Suite à la publication de la première session innocente, j’ai eu de très nombreux retours positifs dont certaines personnes qui proposaient de réaliser elles-mêmes ce type de vidéo, me servant ainsi de matière première pour mes recherches. J’en suis extrêmement heureux, c’est génial de montrer que la communauté (si elle existe) s’intéresse aussi à des personnes qui ne jouent pas, ou très peu à des jeux vidéo. Cependant, il faut aussi que ces vidéos soient réalisées avec une certaines méthodes pour qu’elles soient pertinentes. C’est pourquoi dans cette article je vais développer la méthodologie que j’applique et qu’il faudra reproduire ainsi que des éléments techniques à destinations des futurs réalisateurices.

Méthodologie d’entretien

Les sessions innocentes sont des entretiens semi voire non-directifs menés en observation participante. C’est-à-dire que la personne qui mène l’entretien n’influence pas la direction de l’entretien en fonction d’un thème précis. Il est uniquement là pour observer et relancer la personne qui joue, éventuellement pour approfondir la pensée du ou de la joueuse. Voici un petit guide de la façon dont il faut mener l’entretien

  1. Installer le matériel
    1. s’il s’agit d’un jeu sur smartphone, il faut filmer l’écran du smartphone avec une caméra ou un appareil photo de sorte à aussi voir les gestes effectués, les mains.
    2. Idéalement, une deuxième caméra est installée de sorte à aussi filmer le visage de la personne. Si cette dernière refuse d’être filmée, il ne faut conserver alors que la caméra filmant les mains et les actions du ou de la joueuse.
    3. Pour tout autre jeu, idéalement, il faut une captation de l’écran de jeu.
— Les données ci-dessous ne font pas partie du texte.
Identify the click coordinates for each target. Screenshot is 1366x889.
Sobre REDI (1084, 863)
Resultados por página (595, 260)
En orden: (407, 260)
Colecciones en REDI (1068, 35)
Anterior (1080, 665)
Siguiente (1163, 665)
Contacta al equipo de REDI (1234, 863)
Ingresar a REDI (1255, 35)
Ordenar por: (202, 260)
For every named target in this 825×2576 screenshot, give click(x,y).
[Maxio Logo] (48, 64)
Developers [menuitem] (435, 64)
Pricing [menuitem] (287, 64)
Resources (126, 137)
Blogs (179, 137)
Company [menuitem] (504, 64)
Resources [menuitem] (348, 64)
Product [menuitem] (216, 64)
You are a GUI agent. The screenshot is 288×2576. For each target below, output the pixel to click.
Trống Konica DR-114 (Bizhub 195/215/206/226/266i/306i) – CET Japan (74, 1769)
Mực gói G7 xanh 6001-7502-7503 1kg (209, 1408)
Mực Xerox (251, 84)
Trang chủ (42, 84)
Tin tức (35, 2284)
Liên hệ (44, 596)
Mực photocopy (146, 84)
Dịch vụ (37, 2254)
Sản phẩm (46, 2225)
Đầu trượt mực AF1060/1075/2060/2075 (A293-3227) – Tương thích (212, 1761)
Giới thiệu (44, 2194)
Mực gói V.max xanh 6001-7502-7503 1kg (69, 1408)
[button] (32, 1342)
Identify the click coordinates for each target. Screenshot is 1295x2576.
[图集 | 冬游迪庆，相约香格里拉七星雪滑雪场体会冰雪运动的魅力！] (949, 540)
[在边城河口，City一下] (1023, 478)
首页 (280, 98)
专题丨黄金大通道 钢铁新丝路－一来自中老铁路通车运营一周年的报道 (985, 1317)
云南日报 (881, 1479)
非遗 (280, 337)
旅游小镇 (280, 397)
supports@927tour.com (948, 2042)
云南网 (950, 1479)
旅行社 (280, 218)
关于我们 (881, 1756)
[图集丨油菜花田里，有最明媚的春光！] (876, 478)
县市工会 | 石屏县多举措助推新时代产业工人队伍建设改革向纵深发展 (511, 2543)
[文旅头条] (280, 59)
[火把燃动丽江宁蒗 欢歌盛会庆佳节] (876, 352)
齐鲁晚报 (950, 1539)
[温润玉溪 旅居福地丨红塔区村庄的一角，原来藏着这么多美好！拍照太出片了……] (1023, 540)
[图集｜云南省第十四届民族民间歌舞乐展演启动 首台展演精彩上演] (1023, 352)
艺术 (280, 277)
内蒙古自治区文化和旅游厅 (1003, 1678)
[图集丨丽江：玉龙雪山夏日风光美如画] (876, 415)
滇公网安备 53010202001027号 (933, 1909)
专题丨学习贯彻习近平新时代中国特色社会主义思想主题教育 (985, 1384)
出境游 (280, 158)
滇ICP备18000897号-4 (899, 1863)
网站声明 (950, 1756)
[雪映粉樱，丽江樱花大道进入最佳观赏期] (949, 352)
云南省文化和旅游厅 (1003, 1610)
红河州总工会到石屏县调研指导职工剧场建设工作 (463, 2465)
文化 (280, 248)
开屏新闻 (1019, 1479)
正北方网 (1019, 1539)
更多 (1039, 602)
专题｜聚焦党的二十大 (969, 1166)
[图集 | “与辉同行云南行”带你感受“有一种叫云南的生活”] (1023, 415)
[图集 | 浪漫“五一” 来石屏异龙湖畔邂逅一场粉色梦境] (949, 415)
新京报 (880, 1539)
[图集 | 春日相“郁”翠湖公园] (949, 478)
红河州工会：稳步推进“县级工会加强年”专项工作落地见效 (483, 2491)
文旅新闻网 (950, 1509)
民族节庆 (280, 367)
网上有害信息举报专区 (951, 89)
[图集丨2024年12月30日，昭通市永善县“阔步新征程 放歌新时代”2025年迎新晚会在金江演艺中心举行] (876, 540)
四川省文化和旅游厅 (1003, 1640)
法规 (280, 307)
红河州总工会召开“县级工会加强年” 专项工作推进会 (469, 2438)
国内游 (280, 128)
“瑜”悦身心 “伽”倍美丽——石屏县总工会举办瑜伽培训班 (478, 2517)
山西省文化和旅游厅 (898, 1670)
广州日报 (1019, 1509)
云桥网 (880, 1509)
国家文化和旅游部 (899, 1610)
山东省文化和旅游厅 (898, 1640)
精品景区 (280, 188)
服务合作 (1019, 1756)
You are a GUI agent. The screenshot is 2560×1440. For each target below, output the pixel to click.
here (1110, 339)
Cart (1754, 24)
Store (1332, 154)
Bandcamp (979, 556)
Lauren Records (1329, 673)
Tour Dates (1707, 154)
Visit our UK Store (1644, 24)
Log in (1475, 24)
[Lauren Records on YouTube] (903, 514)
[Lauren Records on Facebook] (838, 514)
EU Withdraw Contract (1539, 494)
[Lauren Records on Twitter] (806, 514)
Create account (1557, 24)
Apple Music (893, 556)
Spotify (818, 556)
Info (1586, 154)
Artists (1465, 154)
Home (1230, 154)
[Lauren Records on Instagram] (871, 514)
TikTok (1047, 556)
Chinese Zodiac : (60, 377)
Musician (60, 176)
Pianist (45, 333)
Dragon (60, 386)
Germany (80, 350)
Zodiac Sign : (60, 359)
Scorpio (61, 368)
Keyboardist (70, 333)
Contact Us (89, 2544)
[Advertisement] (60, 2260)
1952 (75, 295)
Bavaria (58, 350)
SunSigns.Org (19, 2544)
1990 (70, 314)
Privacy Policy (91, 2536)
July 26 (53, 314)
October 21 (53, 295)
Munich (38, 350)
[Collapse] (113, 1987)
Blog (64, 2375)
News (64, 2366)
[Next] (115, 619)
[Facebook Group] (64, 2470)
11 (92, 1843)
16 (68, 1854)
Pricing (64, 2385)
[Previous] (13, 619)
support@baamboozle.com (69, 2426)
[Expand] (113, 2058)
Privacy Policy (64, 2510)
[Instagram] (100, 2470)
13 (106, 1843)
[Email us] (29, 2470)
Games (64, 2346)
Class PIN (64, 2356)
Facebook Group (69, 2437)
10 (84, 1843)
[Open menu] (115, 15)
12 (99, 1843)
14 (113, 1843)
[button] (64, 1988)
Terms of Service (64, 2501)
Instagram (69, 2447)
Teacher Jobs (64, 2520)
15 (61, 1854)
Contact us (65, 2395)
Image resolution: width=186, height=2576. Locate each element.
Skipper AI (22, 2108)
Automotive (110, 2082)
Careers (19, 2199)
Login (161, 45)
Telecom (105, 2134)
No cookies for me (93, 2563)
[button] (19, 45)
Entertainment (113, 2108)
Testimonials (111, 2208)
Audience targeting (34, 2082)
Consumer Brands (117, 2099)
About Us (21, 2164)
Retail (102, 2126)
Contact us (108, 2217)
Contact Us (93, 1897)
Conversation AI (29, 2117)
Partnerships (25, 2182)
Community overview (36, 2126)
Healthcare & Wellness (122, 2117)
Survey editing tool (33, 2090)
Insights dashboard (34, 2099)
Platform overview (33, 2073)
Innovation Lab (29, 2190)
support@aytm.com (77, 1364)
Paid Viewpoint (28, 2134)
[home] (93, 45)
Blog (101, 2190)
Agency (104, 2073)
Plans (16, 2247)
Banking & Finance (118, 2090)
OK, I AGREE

Vous pouvez en faire des simples avec des outils comme OBS ou encore Fraps bien que j’ai clairement une préférence pour OBS.
    4. L’ensemble des captations doivent être au minimum en 720p (soit un cadre de 1280 par 720p).
  2. Démarrer l’enregistrement.
  3. Énoncer clairement les consignes et s’assurer que le ou la joueuse les ait bien comprises. Les consignes sont les suivantes :
    1. « Tu/vous doit/devez énoncer tout ce que tu/vous vois/voyez à l’écran. »
    2. « Tu/vous doit/devez énoncer tout ce que tu/vous fais/faites. »
  4. A aucun moment vous ne devez prendre l’initiative sur la prise de parole.
  5. Vous avez le droit d’aider le ou la joueuse mais uniquement sur sollicitation de ce ou cette dernière.
  6. Vous ne devez jamais influencer l’itinéraire du ou de la joueuse, c’est lui ou elle qui a la manette (ou le clavier), vous ne devez jamais indiquer les objectifs à suivre. Si le ou la joueuse vous questionne sur un élément et son utilité, vous pouvez lui répondre. Cependant, vous devez d’abord lui demander si elle comprend ou pas cet élément. A l’issue de sa réponse, vous pouvez lui demander si elle souhaite que vous lui expliquiez totalement l’élément, si il ou elle répond par l’affirmative, alors, seulement, vous pouvez lui expliquer l’élément concernant (dans tous ses détails).
  7. A la suite de la session, vous pouvez tenir un entretien avec le/la joueuse afin de la questionner sur son/ses comportements. Une bonne façon de procéder, par exemple, est de lui recontextualiser une action qu’elle a faite puis de lui demander pourquoi elle l’a faite.
  8. Une fois que vous avez récupéré l’ensemble des rushs, il faut que vous fassiez le montage de la vidéo finale. Celle-ci doit montrer l’écran du/de la joueuse et sa personne en train de jouer de manière synchronisée. Je vous conseille, au début de l’enregistrement, de faire un clap. Je créerai peut-être un jingle que je mettrais à disposition de la communauté pour que vous puissiez l’utiliser avec la charte graphique des SessionsInnocentes ainsi que vous inclure en tant que créateur dans le cadre du projet élargi 😀

La Charte Graphique

J’utilise la police « Lato » pour les titres, principalement ses variantes, « light » et « black ». Je vous invite à utiliser les intros suivantes pour vos vidéos :

Vous pouvez les télécharger ici : liens des sources

Et après ?

Vous avez une totale liberté sur le titre de votre vidéo bien sûr mais je vous demande d’ajouter le  » – Session Innocente « . Aussi, je vous prie de bien vouloir ajouter un lien vers ma chaine youtube ainsi que vers mon site chroniquesvideoludiques.com car, mine de rien, cela me ferait plaisir et gagner en visibilité (concernant ce projet). Une fois que vous avez publié votre vidéo, contactez moi via Twitter (@EstebanGrine) ou Discord (celui de la revue LCV) pour me signaler son existence et je tâcherai de constituer une base de données de toutes les Sessions Innocentes (sous la forme d’un recueil sur le site) 😀

N’hésitez pas à me poser des questions si il persiste une zone de flou dans les commentaires de cet article. ■

Esteban Grine, 2017.

 

Play Anything, le dernier livre de Ian Bogost

J’ai lu le dernier livre de Ian Bogost et je me suis dit, pourquoi pas ? Pourquoi ne pas essayer de vous partager ce que j’en ai retenu ? Play anything n’est pas un livre sur le jeu ou sur le jeu vidéo. Bogost a déjà écrit ce qu’il avait à dire sur le sujet. Non. Play Anything, c’est un essai philosophique sur comment appréhender la vie de manière générale.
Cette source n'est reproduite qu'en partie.